There’s a mass malware distribution campaign going on right now, spreading an old strain called “Bandook” to Spanish-speaking users. The group responsible for this is TA2721 (“Caliente Bandits”), tracked identified by Proofpoint researchers, and while the sophistication of their operations isn’t very high, the scale and activity are impressive. In most cases, the actors masqueraded as companies located in a South American company, sending financial-related emails to the targets.
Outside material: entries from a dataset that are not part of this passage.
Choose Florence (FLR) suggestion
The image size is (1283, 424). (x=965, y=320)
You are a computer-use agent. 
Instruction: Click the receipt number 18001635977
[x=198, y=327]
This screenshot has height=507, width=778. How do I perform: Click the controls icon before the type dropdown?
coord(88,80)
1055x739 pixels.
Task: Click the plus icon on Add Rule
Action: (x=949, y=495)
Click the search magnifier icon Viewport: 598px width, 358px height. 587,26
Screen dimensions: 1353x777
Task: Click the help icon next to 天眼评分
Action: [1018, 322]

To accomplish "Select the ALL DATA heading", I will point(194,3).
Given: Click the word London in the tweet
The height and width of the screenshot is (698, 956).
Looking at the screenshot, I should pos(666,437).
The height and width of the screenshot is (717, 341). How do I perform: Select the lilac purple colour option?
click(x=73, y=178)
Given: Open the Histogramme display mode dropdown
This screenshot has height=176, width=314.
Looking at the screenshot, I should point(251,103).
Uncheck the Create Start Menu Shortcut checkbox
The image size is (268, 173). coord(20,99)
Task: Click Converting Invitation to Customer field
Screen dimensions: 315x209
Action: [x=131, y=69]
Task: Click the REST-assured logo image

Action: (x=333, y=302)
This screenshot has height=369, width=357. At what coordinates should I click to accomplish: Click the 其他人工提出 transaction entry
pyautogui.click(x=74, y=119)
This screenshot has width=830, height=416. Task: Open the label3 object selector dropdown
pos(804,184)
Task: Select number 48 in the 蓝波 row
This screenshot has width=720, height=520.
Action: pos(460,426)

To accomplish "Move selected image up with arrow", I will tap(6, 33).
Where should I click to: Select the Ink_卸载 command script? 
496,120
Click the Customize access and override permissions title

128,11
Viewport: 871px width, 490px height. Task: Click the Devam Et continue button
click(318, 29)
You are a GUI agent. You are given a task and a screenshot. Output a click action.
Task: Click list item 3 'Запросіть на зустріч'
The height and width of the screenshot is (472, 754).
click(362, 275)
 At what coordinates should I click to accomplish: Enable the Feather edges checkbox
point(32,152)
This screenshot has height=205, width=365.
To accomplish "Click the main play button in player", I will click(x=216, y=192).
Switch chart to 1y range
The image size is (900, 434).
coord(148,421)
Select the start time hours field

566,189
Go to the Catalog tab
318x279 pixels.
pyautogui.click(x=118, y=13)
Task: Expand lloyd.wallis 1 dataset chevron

The infection chain starts with the arrival of a PDF document via email, with a malicious URL contained in the file. If clicked, a redirection circle begins leading to the download of an encrypted RAR file is delivered onto the recipient’s system. Then, that file unpacks and installs the Bandook RAT locally. The emails and the filenames are all in Spanish, hence the targeting. Also, the RAR is protected with a password that is provided in the PDF file, giving a false sense of privacy to the recipient while also making it harder for some AV tools to catch the threat.
Proofpoint has noticed the following three C2 domains, which were used for extensive periods of time.
It means that the actors didn’t have to deal with reporting and blacklisting problems, keeping the same C2 infrastructure for entire months.
The use of Bandook is a rare occurrence in the malware distribution world, as this is a RAT first seen in the wild in 2007, so it’s considered pretty obsolete at this point. However, it is worth noting that Bandook was never entirely gone from the cyberthreat space. Last year, we saw it being distributed globally again through macro-ridden documents arriving via email. It is a publicly available malware, so it's easy to source and deploy, even if passing it through AV protections is a hopeless procedure for the actors that choose to use it.
As for what this old RAT can do, capturing screenshots, video, audio, as well as performing keylogger duties are among its most powerful features. Bandook attempts to hide from defense tools by using base64 string encoding, using “Process Hollowing” for the payload injection, and also by using AES encryption for the C2 communications. Proofpoint reports that all samples of the malware sourced from the “Caliente Bandits” campaign use the same hardcoded AES key, so the actors appear to be using an off-the-shelf tool.